Держим путь на восход Хорса и чуть одесно правим. Плыли долго или чуть мене того. Видим — берег с горами, и город какой-то на ем!.. Неуж снова Константинополь ромейский?.. Погребли в море. Город светлый пропадает — нам страшно стало: вроде, потерялись в Черном море!.. А люди знающие были средь нас. Говорят: «Тут лежит другая страна…» — и боле ничего не ведают… Ну, раз пришли по шерсть, стрижеными самим вертаться нет охоты! Ищем себе удачу, примечаем зорко, что поманит. А в чужих вотчинах манит то, что испугать не может.

Пристали. Пустынь, дерева грибами высятся, берега горы за собой кажут. Скорлупки с веслярами некоторыми да с кормниками оставили на плаву — мол, ждите и глядите: может случиться-стрястись, что все побрасаем и с берега поплывем по-лягушачему от врага!.. Потому велели быть рядом и глазеть в оба ока.

Еды мало, и ту всю оставили на ладьях. Свели коней, а они идти не могут: из греков к Олешью, с Олешья за три девять земель еще — животины землю забыли!.. Свели их к лугу зеленому, дали раскачаться да кустов пощипать, после попрыгали на них и в путь — на ихних очеретных ноженьках. В слепом море страшно, а на земле мы — орлы: мчим по горам, по далям, овечек ловим да не споймаем пугливых никак. А боле нет ничего: скудно, людишек редко, да и те, небось, от страха в горы попрятались… Несемся днем и ночью — сувой пылищи за нами следом столбцом тащится… И вот — впереди вид открытый. Сады невдруг раскинулись. Ну, думаем, тут и терема будут — при садах-то тех!.. Ан нет, не угадали: людей не было и нет, диковинные яблочки сами растут и манят духом, что тешит нас, умученных, сладкой негой.

— Заливай, дед! Такая благодать — а людей нету? — не поверила Гульна.

— Люди были, яблочки были, овечки, козочки… А нам-то — злата-серебра треба! С котомкой яблок ко двору не вернешься. Опять же — сором перед миром!.. А где искать кладезь с добром? Некошного не спросишь — сам он при богатстве да при еде, а нам ничего у него нету.

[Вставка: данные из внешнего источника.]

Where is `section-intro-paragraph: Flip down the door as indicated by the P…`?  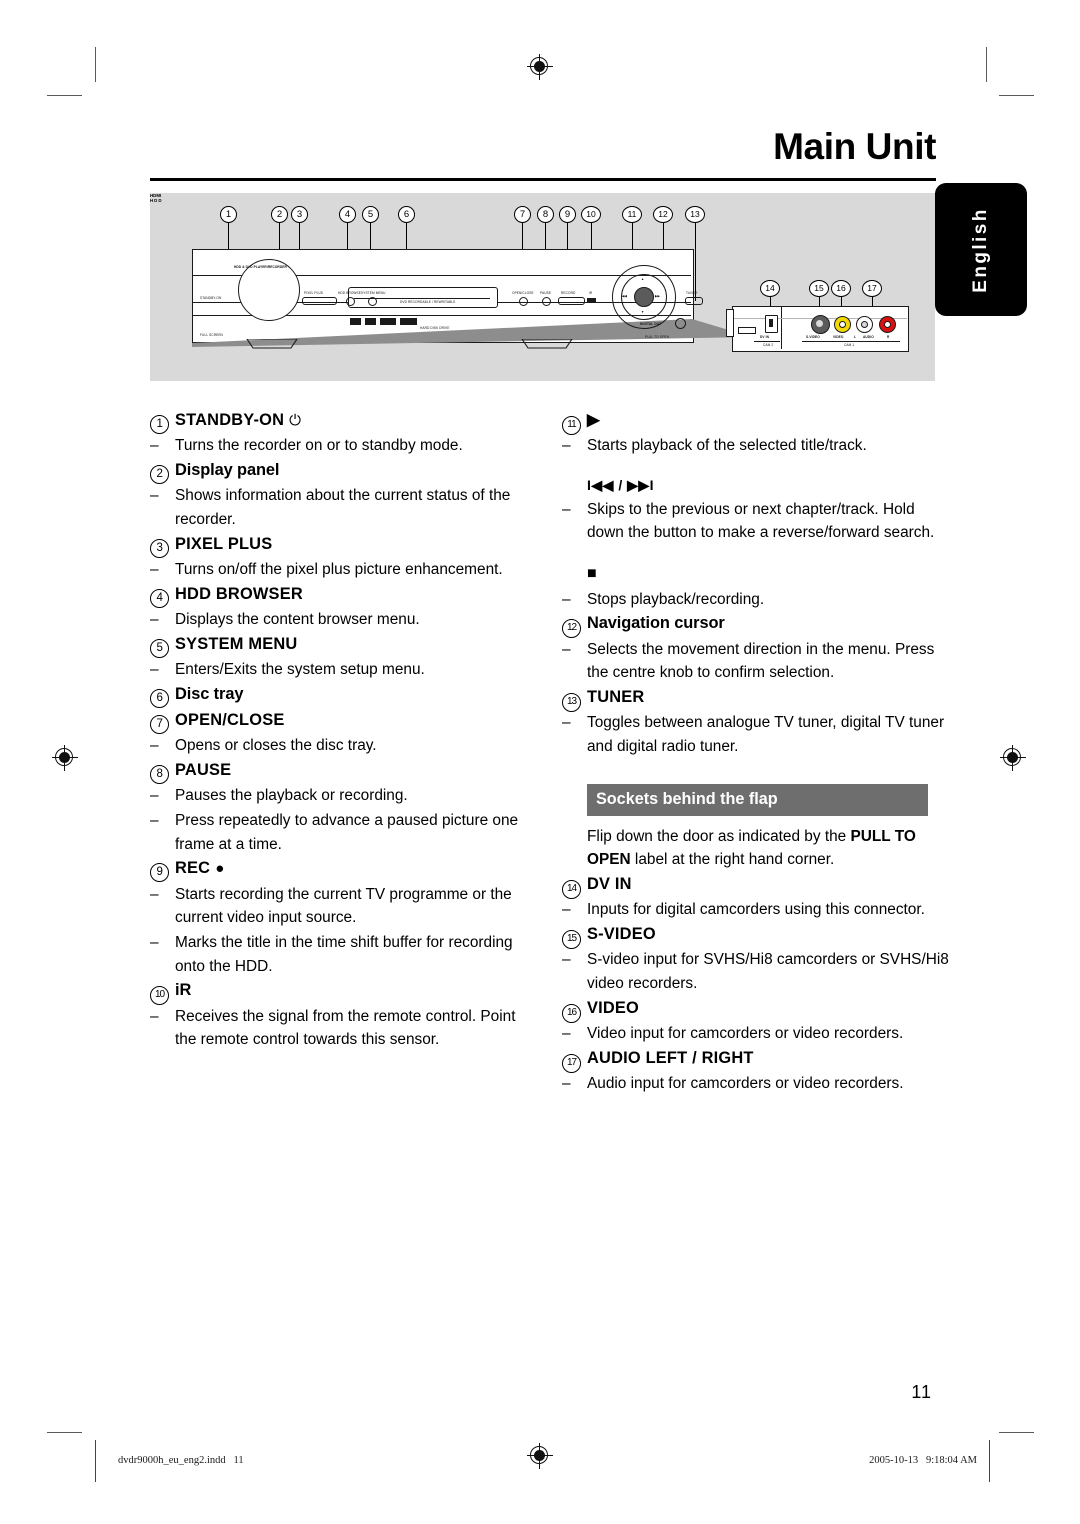
section-intro-paragraph: Flip down the door as indicated by the P… is located at coordinates (770, 848).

— Яблочки в садах — чем не еда? — улыбнулась Гульна.

— От тех яблочек в пузе все булькало и ухало после! Не яблочки то были.

— А что? — закрыв ладонью рот, плакала от смеха Гульна.

— Да бес их знае! Ромейские плоды, лошадиная еда, отрава и обман! Яблочки под кожей дряблой, не почистишь — и не съешь… Сколь не едали — всегда нутро пустым оставалось! Не узнал тогда и опосля не догадался, но ведаю наитием: потому и не живет там люд честной! А еще припоминаю, что за нами следом там не сувой пыли стоял, но смердоуханье — самим тошно было!.. Не поймем от отравы, куда попали. Напади кто с горы — и не отбились бы: глаза неймут, глазницы черные половину лика укрывают — ничего не можется!

— Да кому вы были нужны — такие страшные, смердящие? — Гульна откровенно хохотала. Не обращая на нее внимания, Сыз продолжил:

— Это верно: пять сороков мужичков — а хуже клопов!.. Но чему удивились мы — на третий день пути встречаем войско на реке в берегах из каменьев.

— Ну и?

— А оно наше.

— Ба?

— Может, кто прямо из греков туда? И ране вас поспел?